8:06 PM. Night is falling earlier on this slow slide into fall. A mirror of my days, methinks.
Monday, October 7th is an anniversary of sorts. The day will mark two years since I last plied the profession of architect full-time. Well, with one very small exception, plied it any time, to be precise. The demon of this particularity caught up to me in broad daylight. A mental mugging, minding my own business at a stoplight.
Hardly seems fair, I know. Enormous effort has been expended in the past two years, first on searching for a position suited to my training. Then when that became increasingly fruitless, Sisyphean even, my efforts were slowly diverted to searching for a position suited to my skills and interests.

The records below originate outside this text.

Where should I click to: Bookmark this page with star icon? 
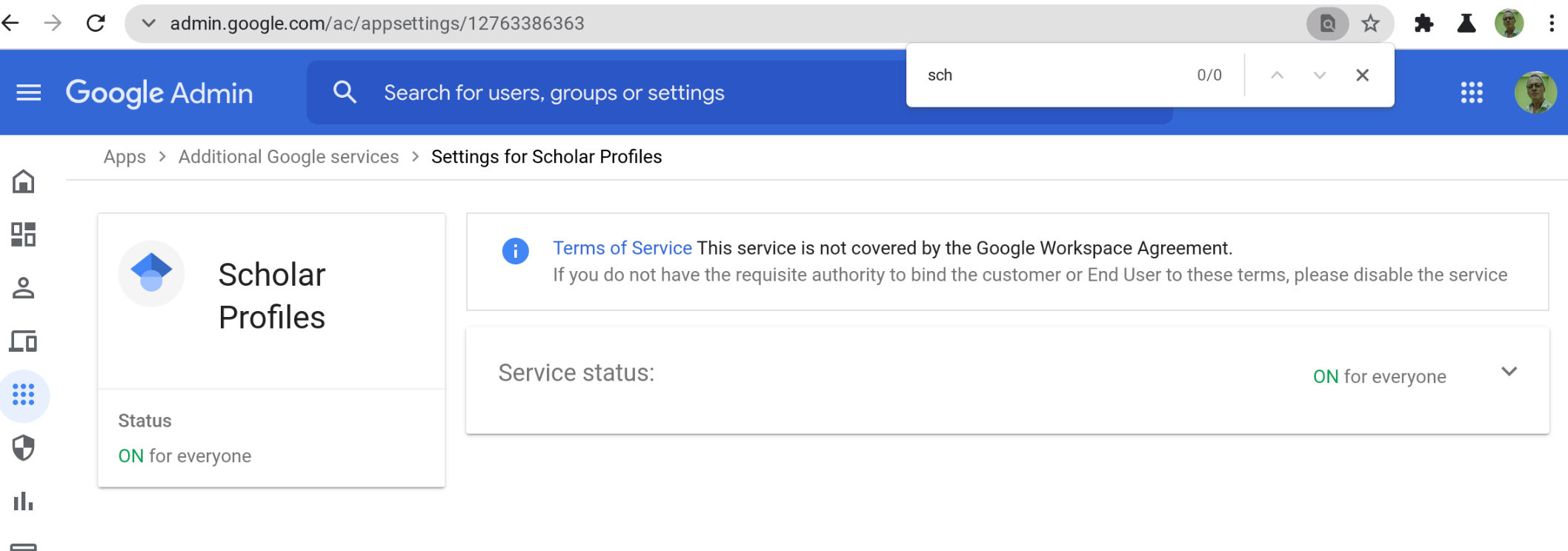pyautogui.click(x=1371, y=24)
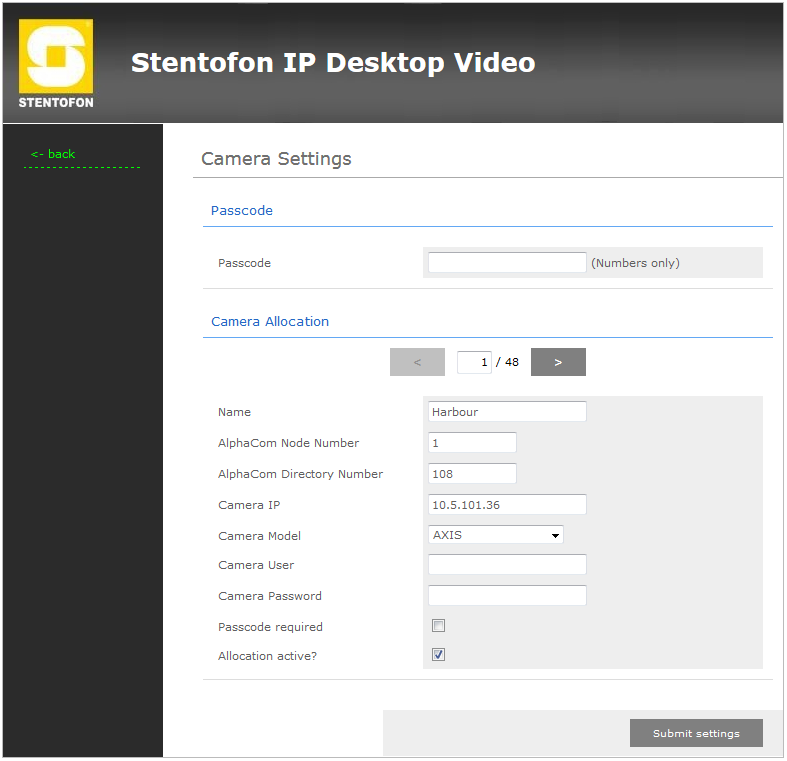This screenshot has width=787, height=761.
Task: Click the AlphaCom Directory Number field
Action: 472,474
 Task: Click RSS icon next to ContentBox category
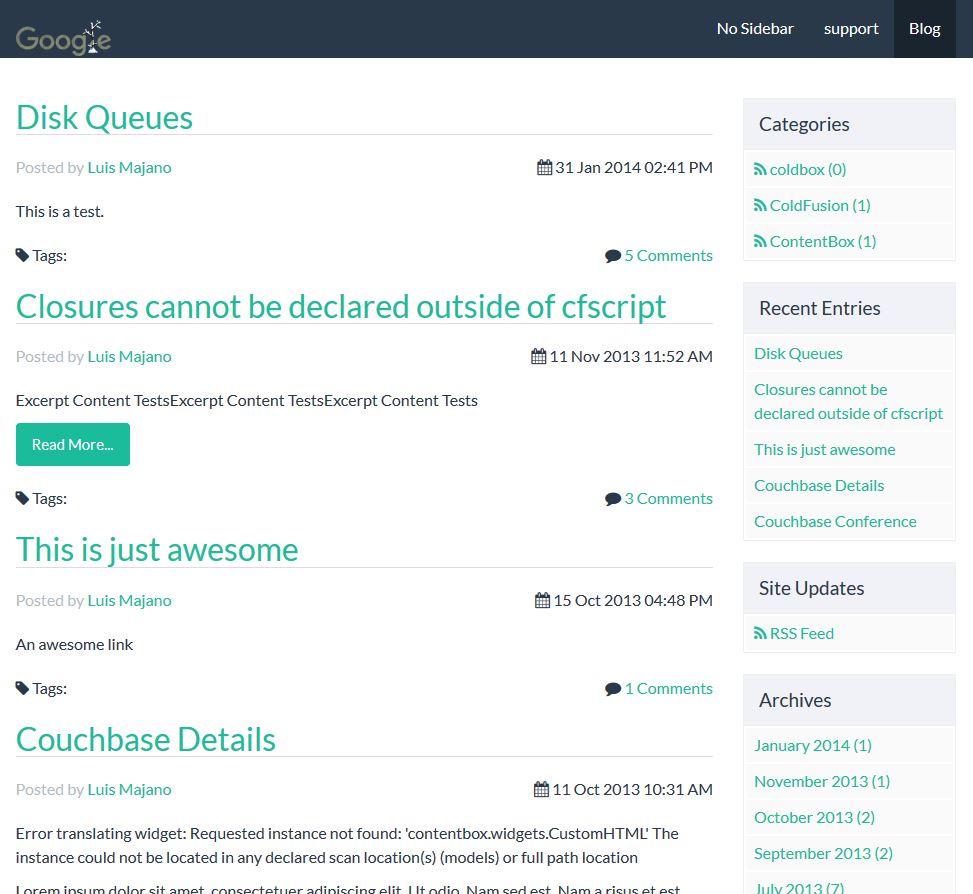coord(760,242)
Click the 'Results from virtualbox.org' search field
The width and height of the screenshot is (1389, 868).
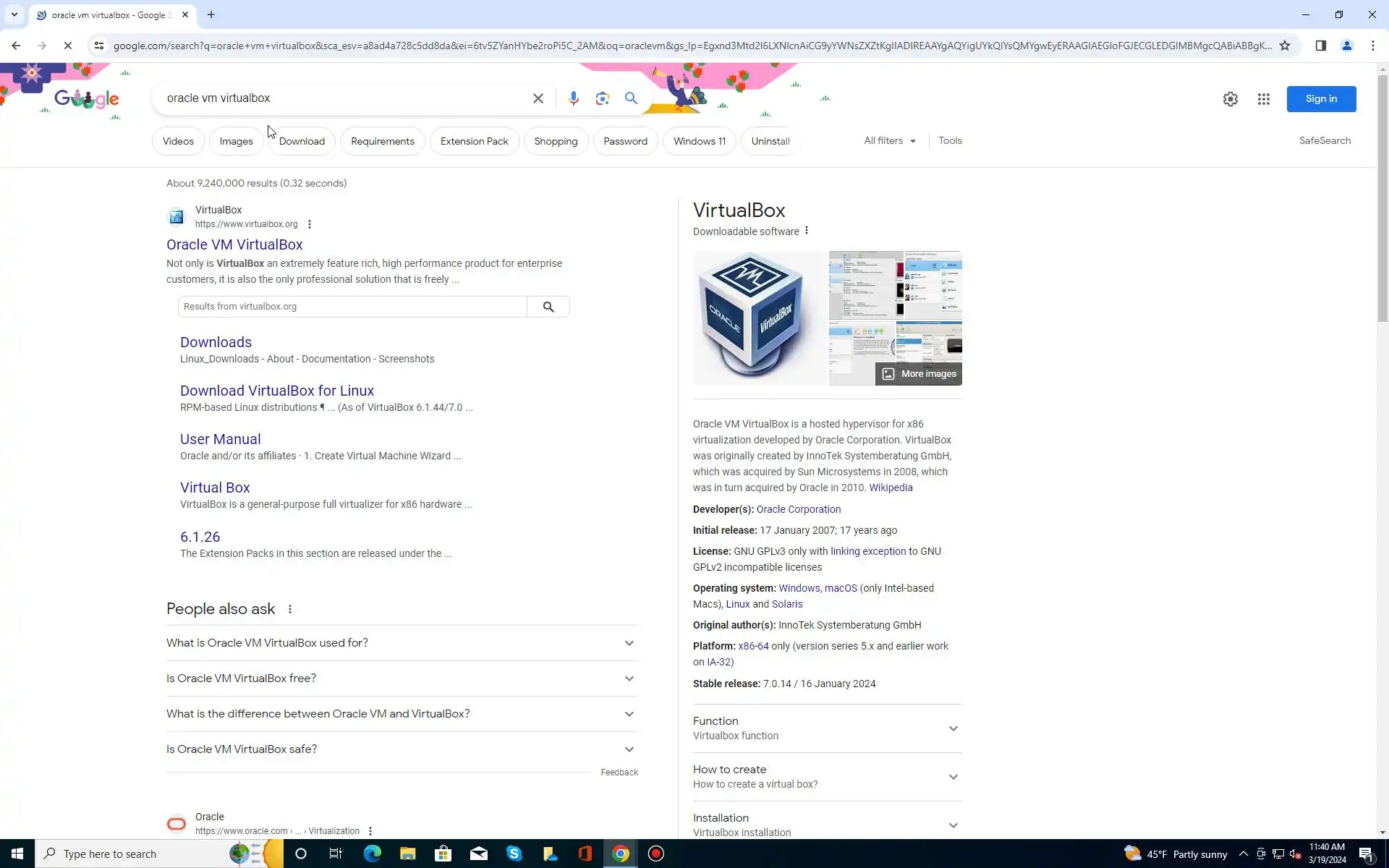click(x=352, y=307)
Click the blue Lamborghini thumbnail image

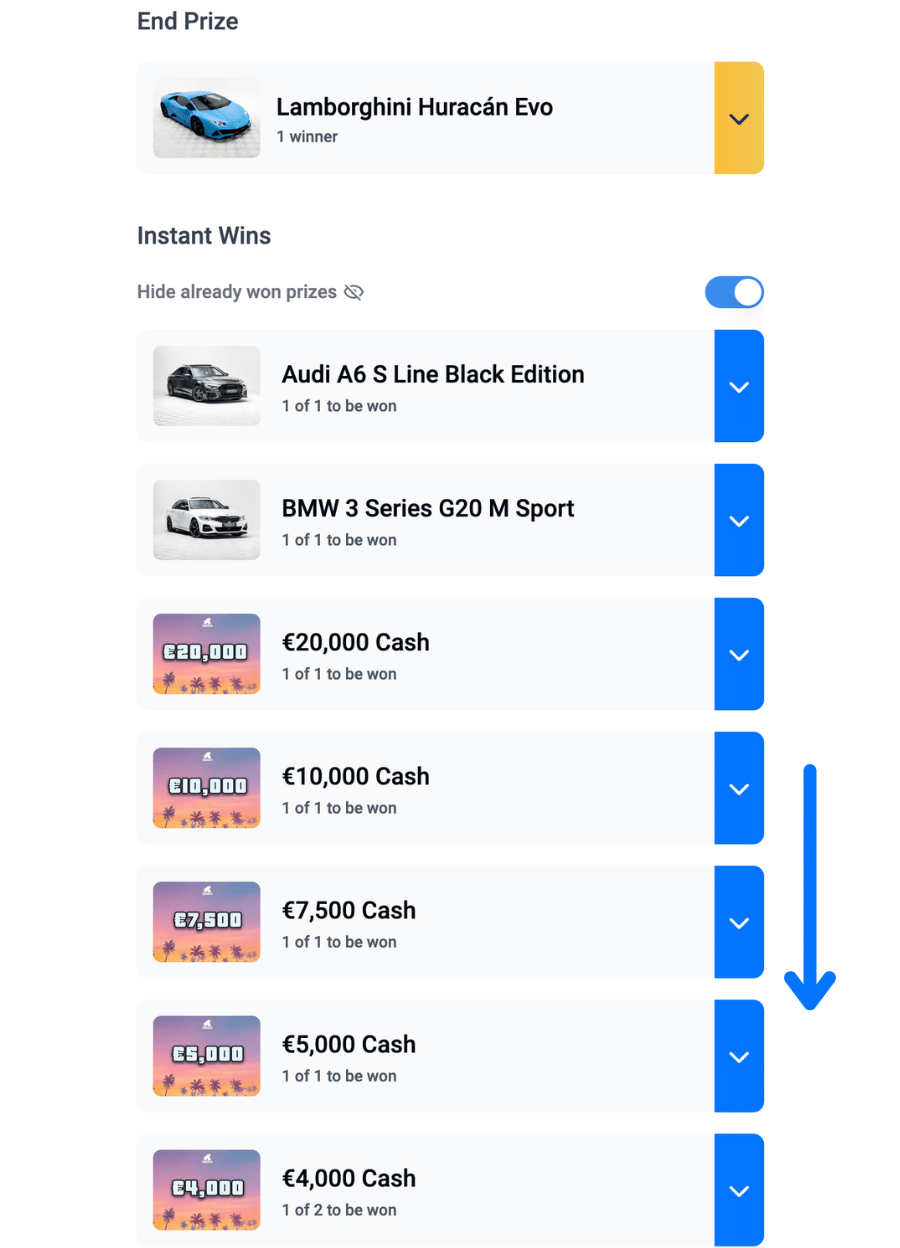206,118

You see what I did there? With the "training" segueing into "skills and interests"? I knew you could.
It was an inevitable transition, in hindsight. Anyone who has been laid off more than once knows that looking for a job is a full-time job. Old habits die hard, and I was up early and working the job lists and directories and cold-calling and frankly it ground down my resolve and self-esteem to the point where I had no energy to even be desparate anymore.
I was, though. The sheer effort in looking for an architecture job, with no results to show for it, haunts me even now. It is draining to think about it. The knowledge that no one seemed to be interested in a talented, skilled and licensed architect with 20+ years of experience (i.e. Yours Truly) is a puzzling and disheartening burden to carry. At the time, it was all I had and all I knew how to do.
Not that I have forgotten how to do it, mind you, but I have had almost no arena in which to practice it. So in essence I gave it up. I had to, so I could focus on other ways to preserve my sanity and hopefully make money. Thus, writing and photography began to eclipse what I was trained to do. Possibilities formed in my mind, of an intersection between the Want To and the Must Do sides of the coin of life.
I can say I have had some minor successes in that regard. I have exhibited in a local gallery, made some contacts in the art world, garnered some part-time work in photography, sold a few prints. So there are signs of encouragement. The writing has not had the same level of interest, it continues to be a slow go, but there have been some nibbles.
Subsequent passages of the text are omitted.